Everybody mambo! The first 20 minutes or so in this tale of musician brothers verge on sensational, a colourful swirl of hot-blooded carryings on, conga duels and snake-hipped scenes so hot they fairly blister the screen. Unfortunately after such a promising start, first-time director Arne Glimcher can't keep his grip, and the screenplay unravels into turgid fraternal melodrama as the American Dream slips through the protagonists' fingers. Nevertheless, there are some pulse-racing moments.

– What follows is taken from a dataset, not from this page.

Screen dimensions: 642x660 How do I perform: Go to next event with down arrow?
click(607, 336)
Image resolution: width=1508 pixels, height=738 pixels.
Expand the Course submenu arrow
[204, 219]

Assante - excellent in his showy role - and Spanish star Banderas in his English-language debut are the Castillo brothers, sexy, macho Cesar and brooding, sensitive Nestor, who arrive in New York from Havana in 1952 with snappy duds and a suitcase of songs. At the time mambo was "the" ethnic sensation, hipper than cha-cha, with Bird recording with Machito, Getz snapping up Cuban musicians, etc. And indeed the musical scenes are delicious, from Cesar vaulting on stage with Tito Puente to drive a nightclub crowd into a frenzy, to the boys wowing Cuban TV superstar Desi Arnaz (played by Desi Jr.) to win a coveted spot on the I Love Lucy show. Along the way Cesar makes a play for his brother's girl with a dance floor seduction scene that is the steamiest routine since Swayze danced dirty.

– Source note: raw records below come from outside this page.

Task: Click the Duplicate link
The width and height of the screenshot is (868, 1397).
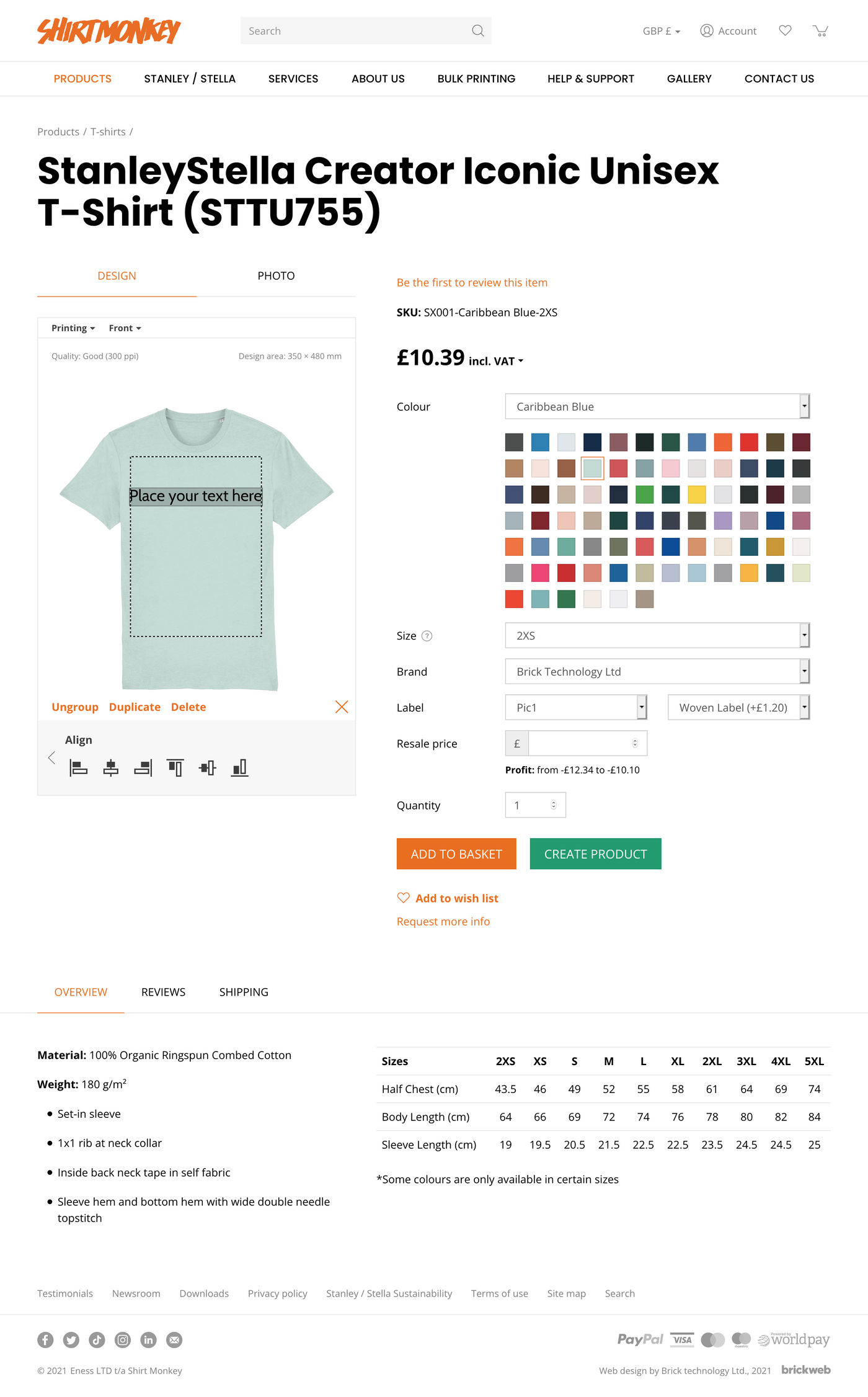Action: click(135, 707)
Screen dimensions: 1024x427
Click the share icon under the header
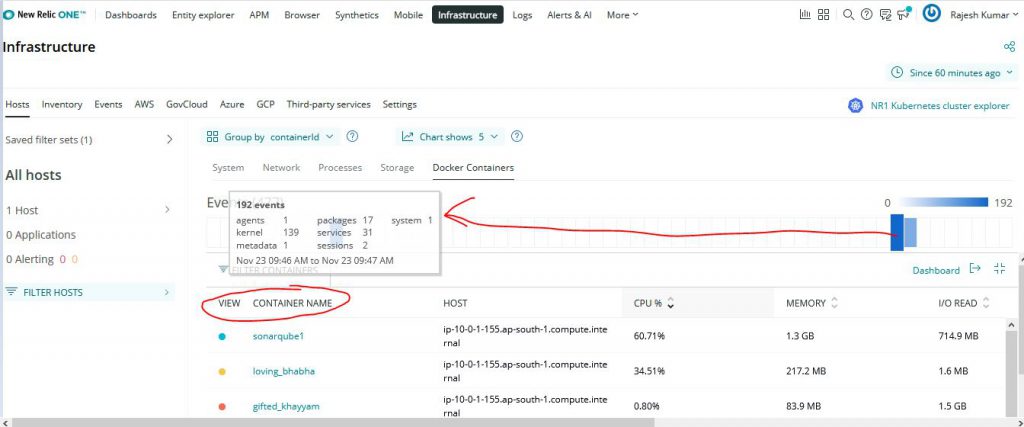[x=1009, y=47]
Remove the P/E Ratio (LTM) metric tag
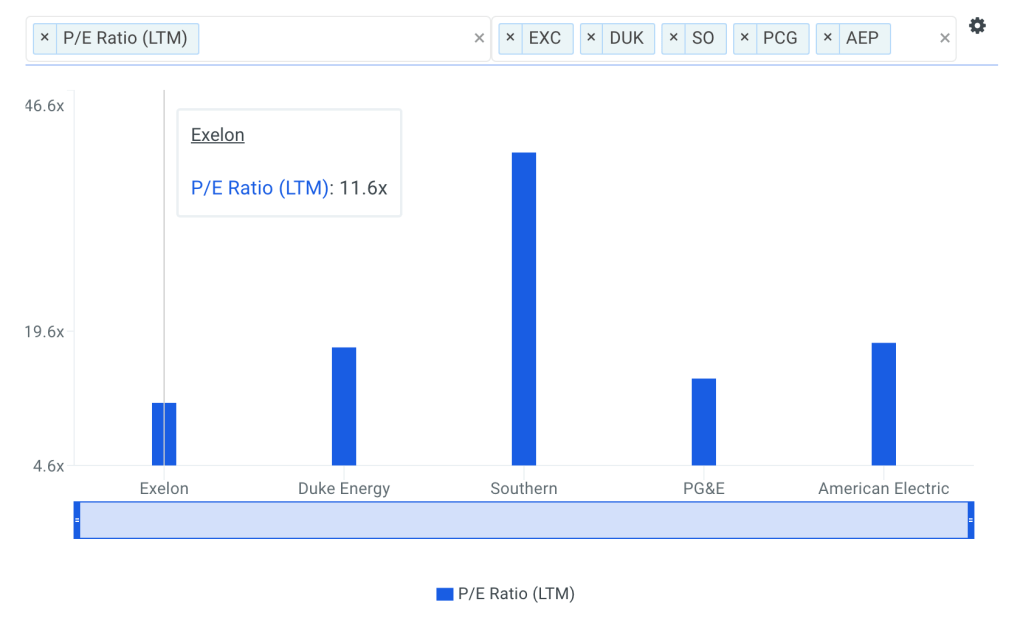The image size is (1020, 621). point(44,38)
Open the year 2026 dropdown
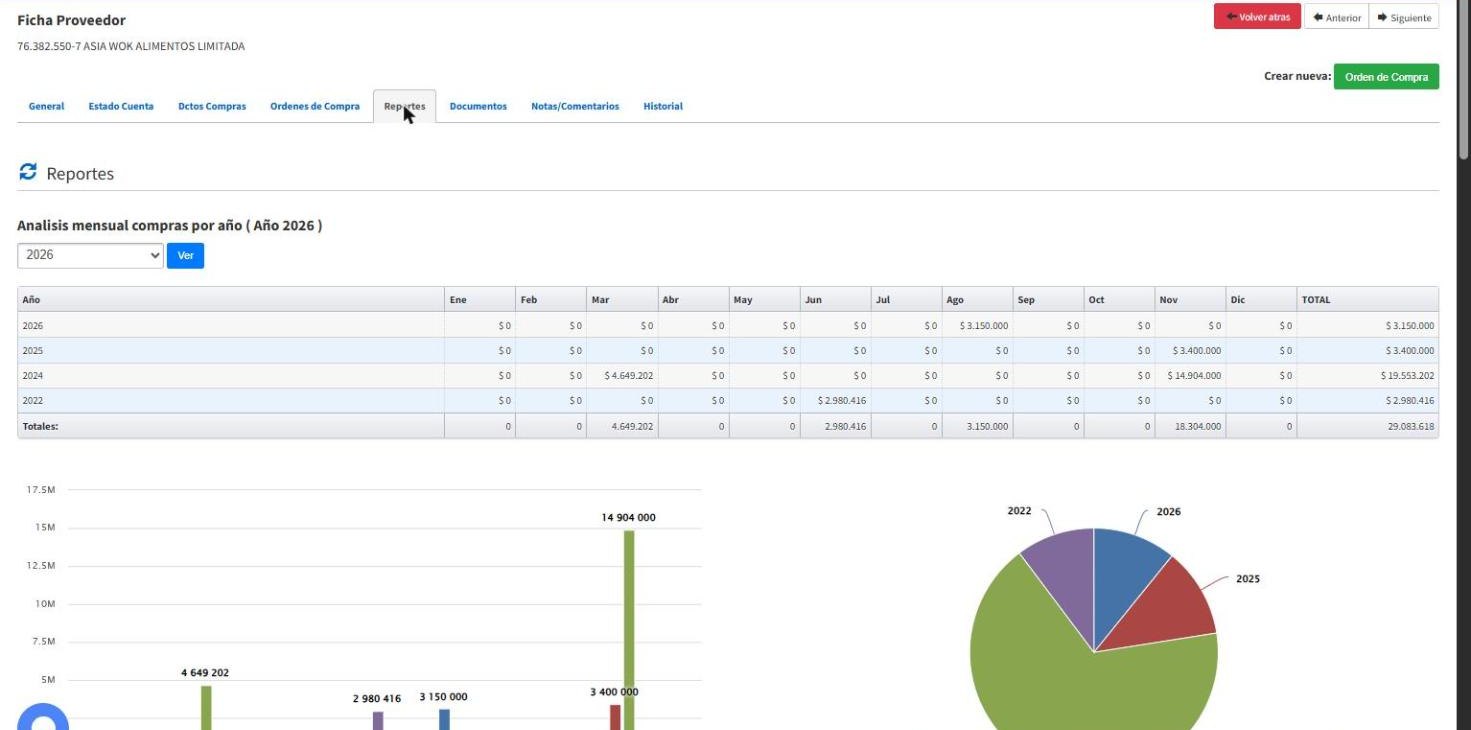Screen dimensions: 1471x730 90,255
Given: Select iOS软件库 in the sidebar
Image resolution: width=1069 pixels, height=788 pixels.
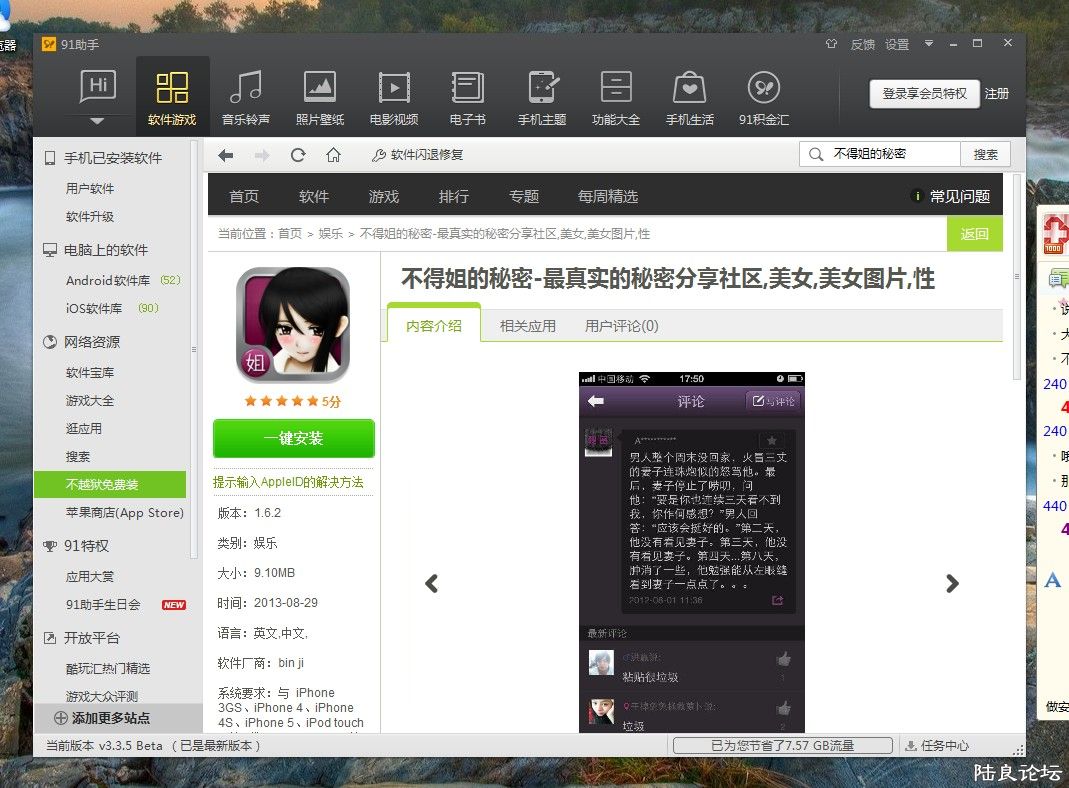Looking at the screenshot, I should pyautogui.click(x=94, y=308).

Cesar's hormonal overdrive provides some of the best bits, like his ogling overtures to Cathy Moriarty's nightclub cigarette girl: "If she cooks like she walks, brother, I am gonna lick her plate!" The duo's moment in the sun proves even shorter than The Committments', though, and after early, entertaining montages of the band auditions, the Bar Mitzvahs and dive bars, the romances and the slinking dancing, we fall into tired scenes of the band falling apart and the brothers falling out. If you like Latino rhythms the soundtrack is terrific stuff courtesy of such talents as Tito Puente, Celia Cruz and Los Lobos. Falls short, but good enough to inspire a spot of mambo mania.

Falls short, but good enough to inspire a spot of mambo mania.